(Stored records)
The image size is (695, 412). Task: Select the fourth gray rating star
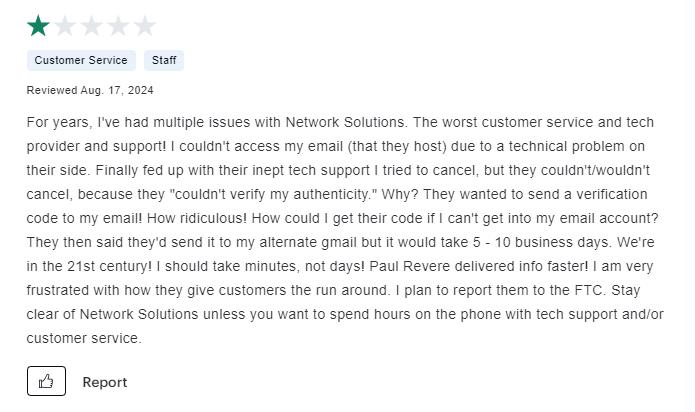118,26
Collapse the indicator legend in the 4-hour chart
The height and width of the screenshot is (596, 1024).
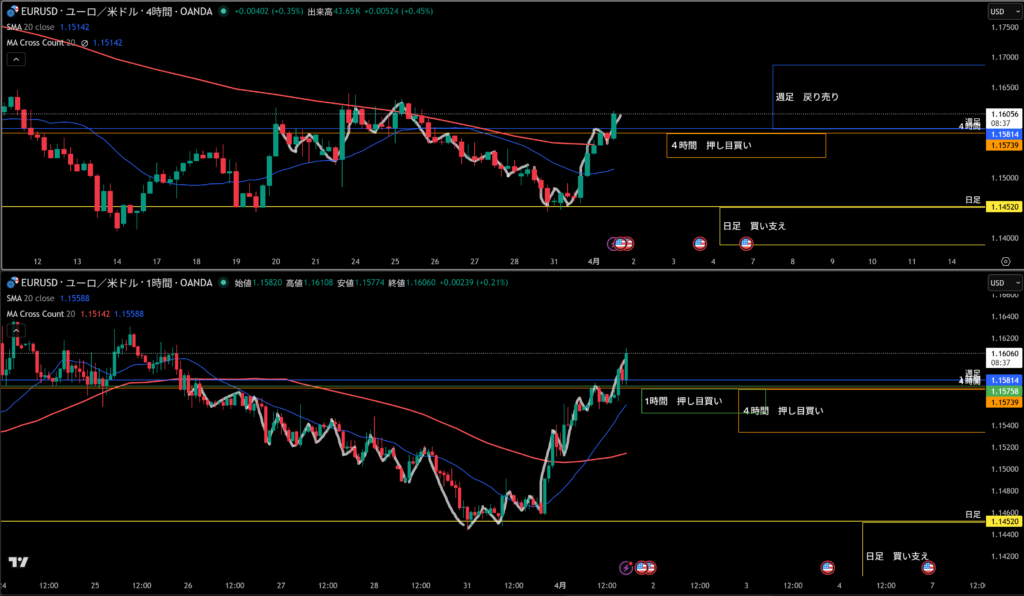16,59
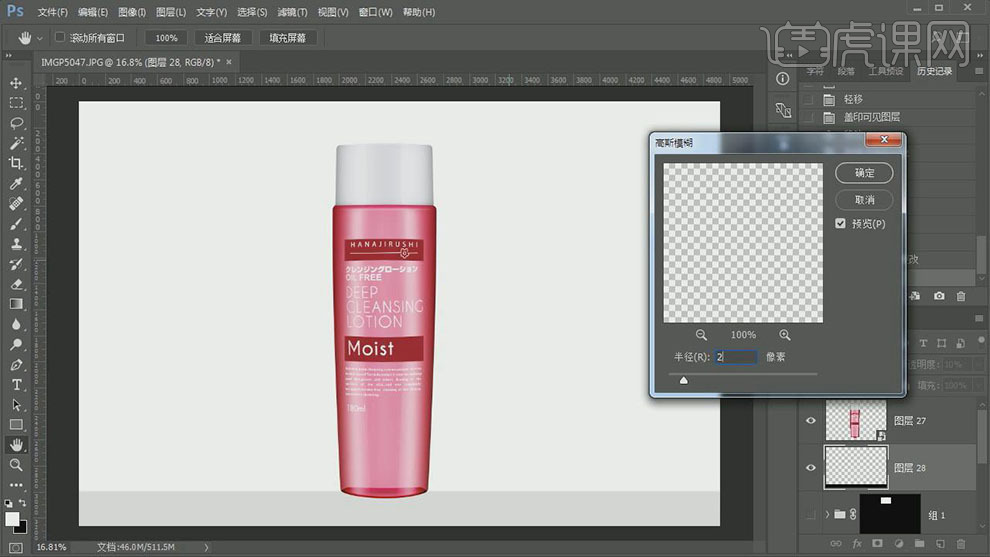Select the Zoom tool in toolbar
This screenshot has width=990, height=557.
(x=16, y=465)
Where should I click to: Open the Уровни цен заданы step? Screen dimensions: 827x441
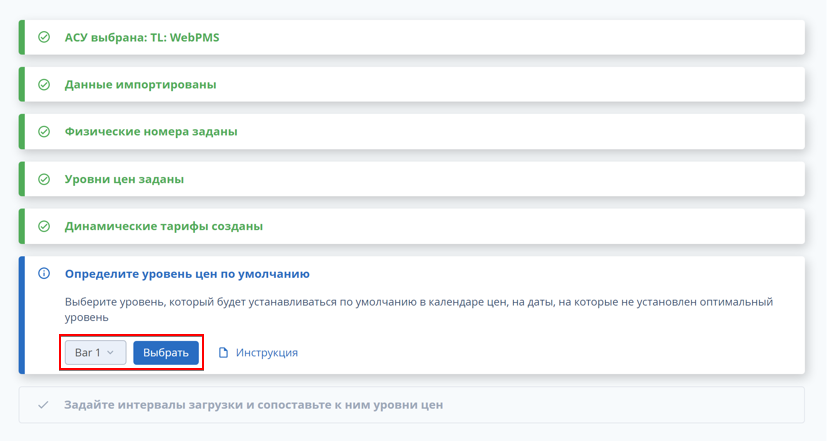[412, 179]
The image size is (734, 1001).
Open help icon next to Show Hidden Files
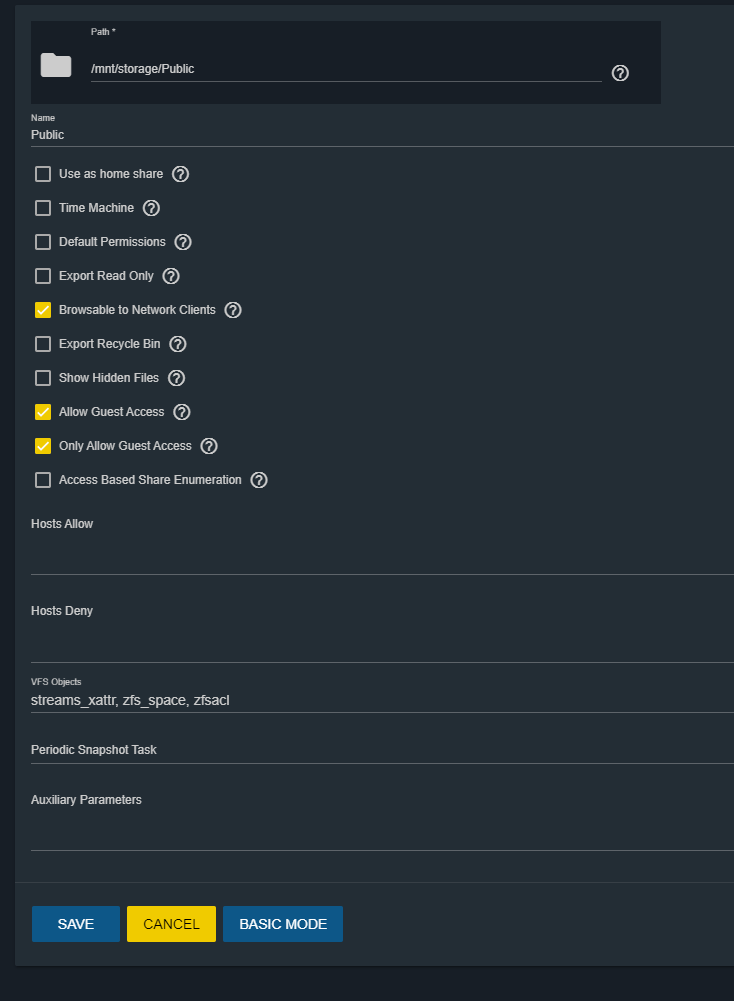click(x=176, y=378)
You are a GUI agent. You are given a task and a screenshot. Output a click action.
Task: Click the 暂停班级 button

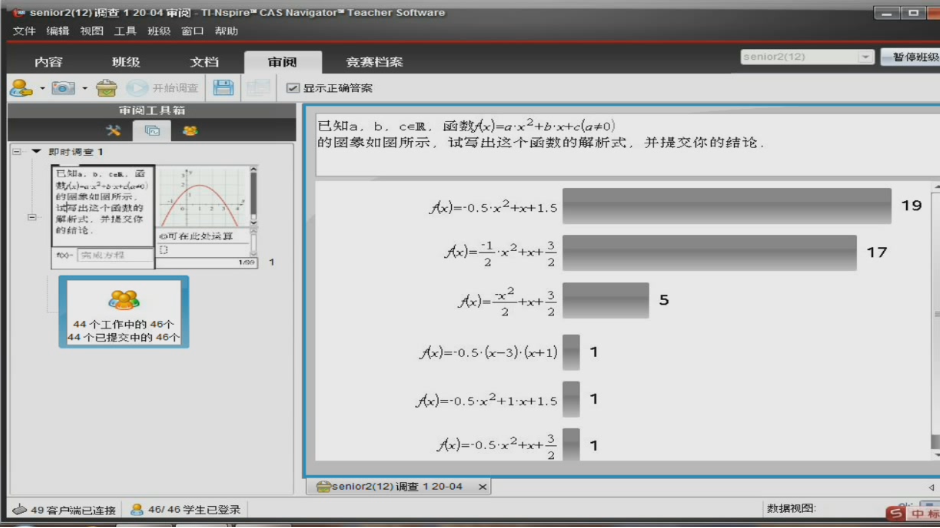pos(912,57)
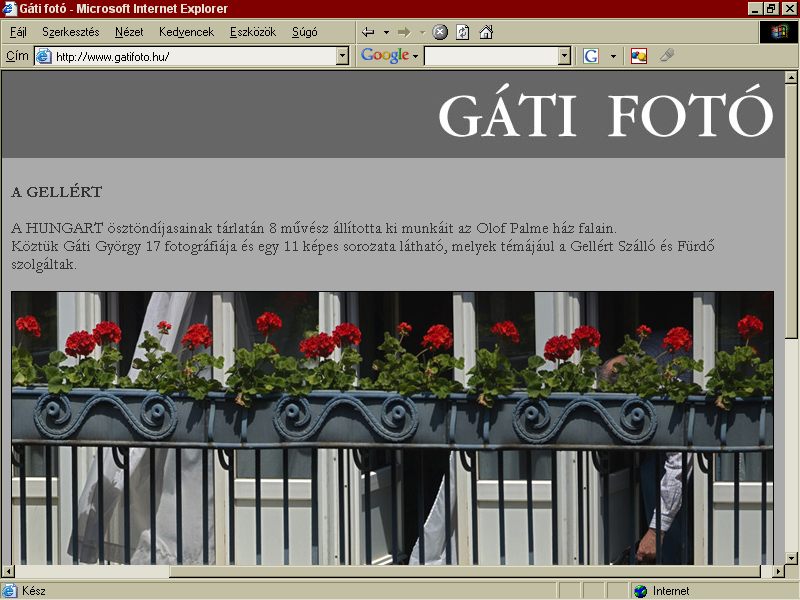800x600 pixels.
Task: Open the Eszközök menu
Action: (x=253, y=32)
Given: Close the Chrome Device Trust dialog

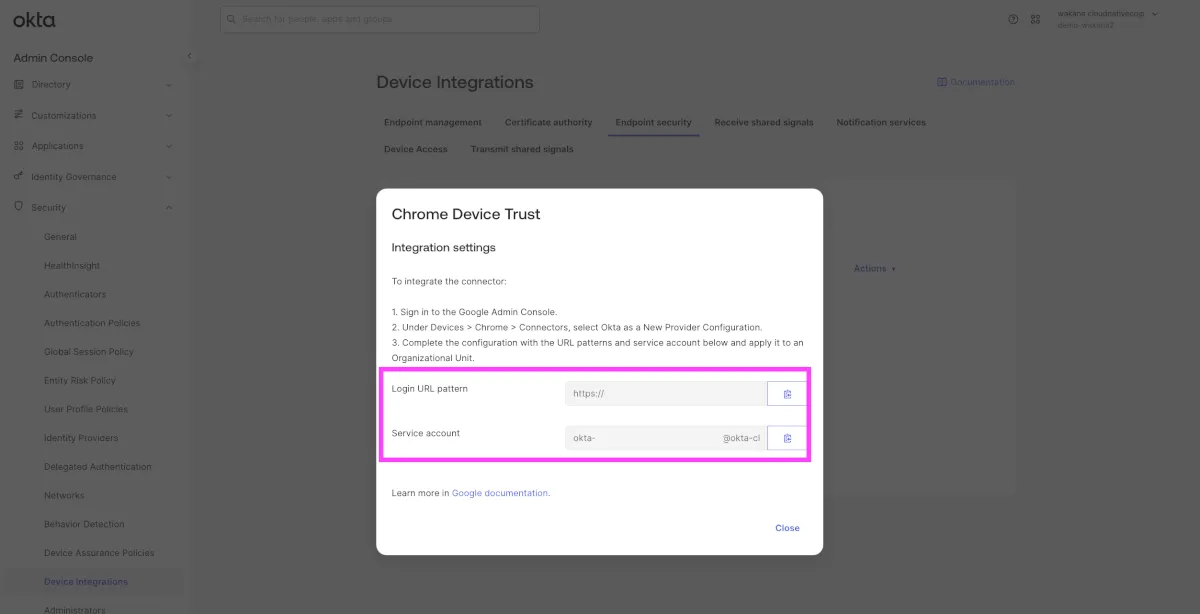Looking at the screenshot, I should click(787, 528).
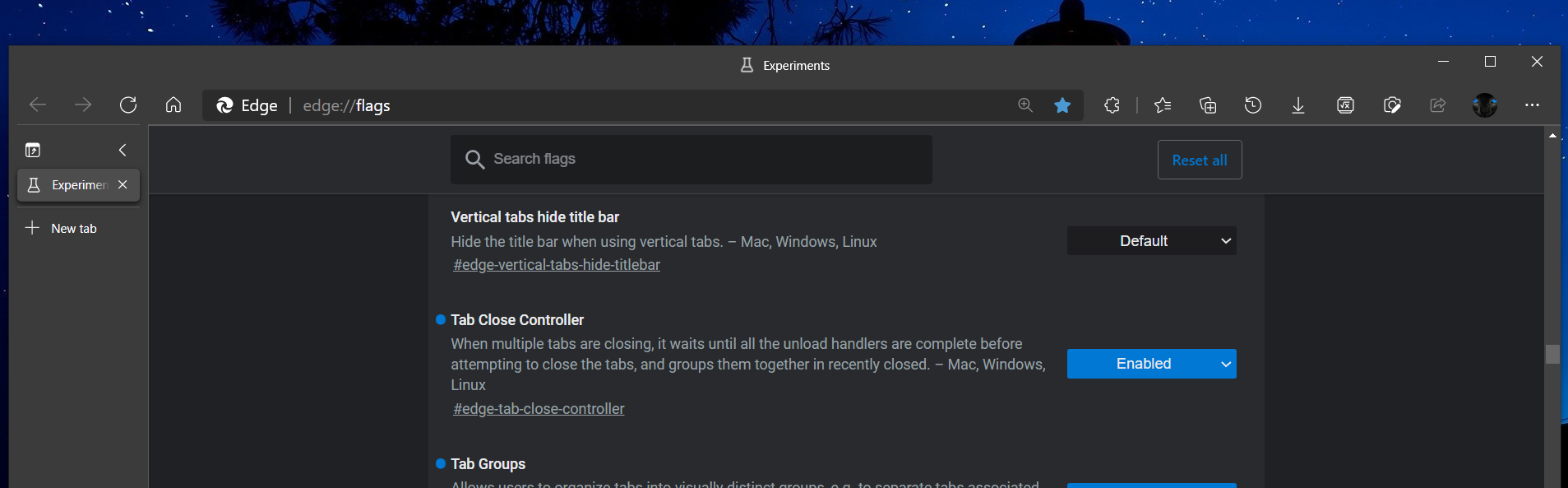
Task: Open the Favorites star list icon
Action: click(1163, 105)
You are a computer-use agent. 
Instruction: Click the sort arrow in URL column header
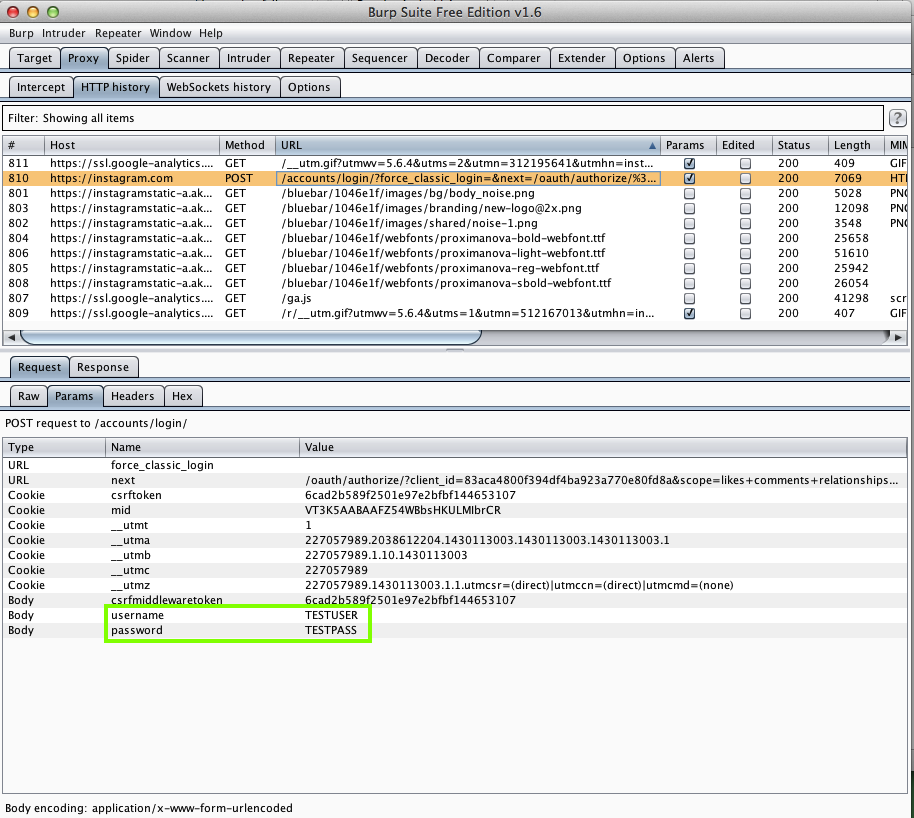(653, 145)
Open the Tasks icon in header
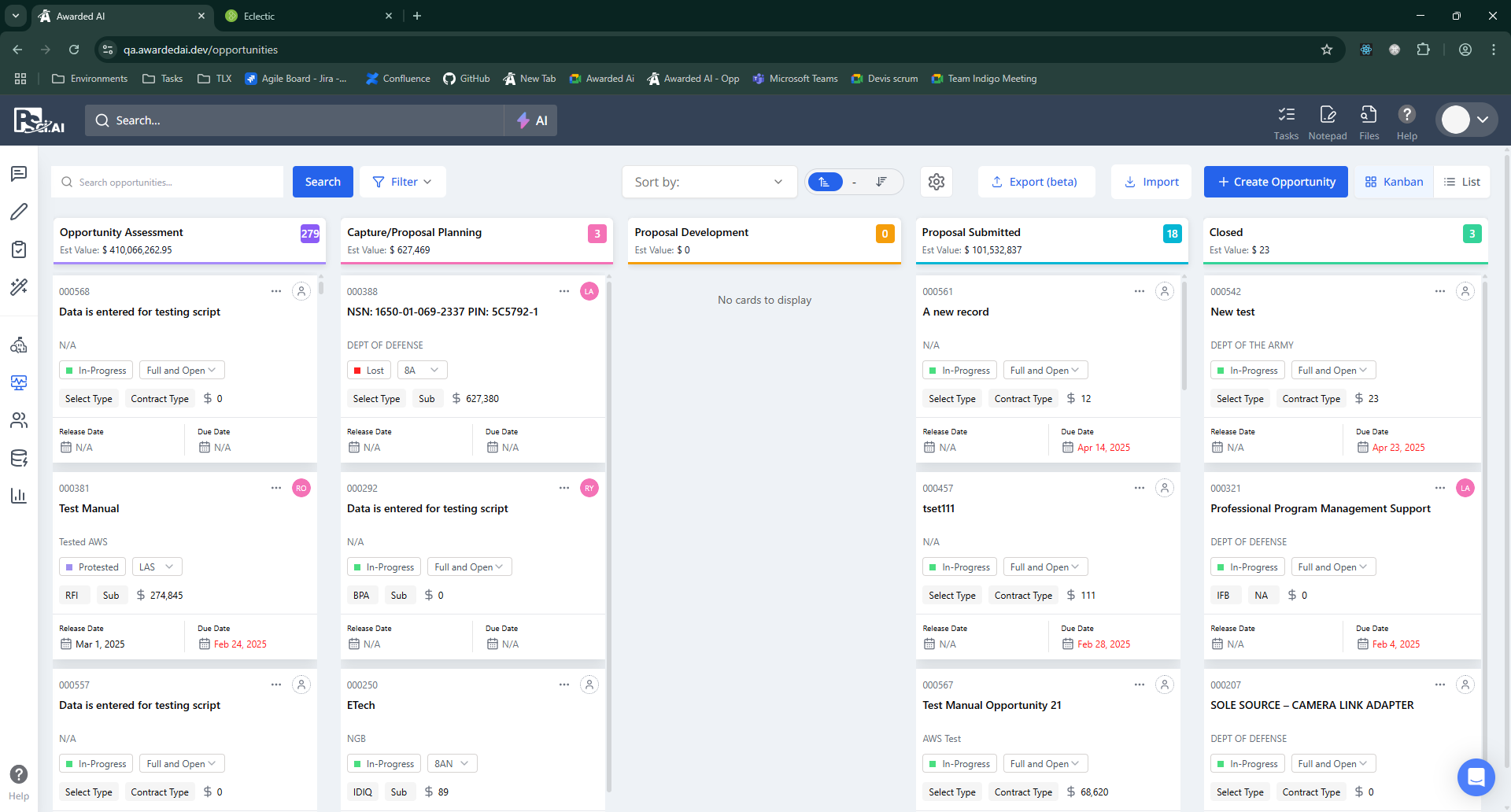 [1286, 122]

* **EXERCISE INSTRUCTIONS**:
Could you state the number of lines above in which the word "agent" appears? Give that number by itself.

* **EXERCISE SOLUTION**:
2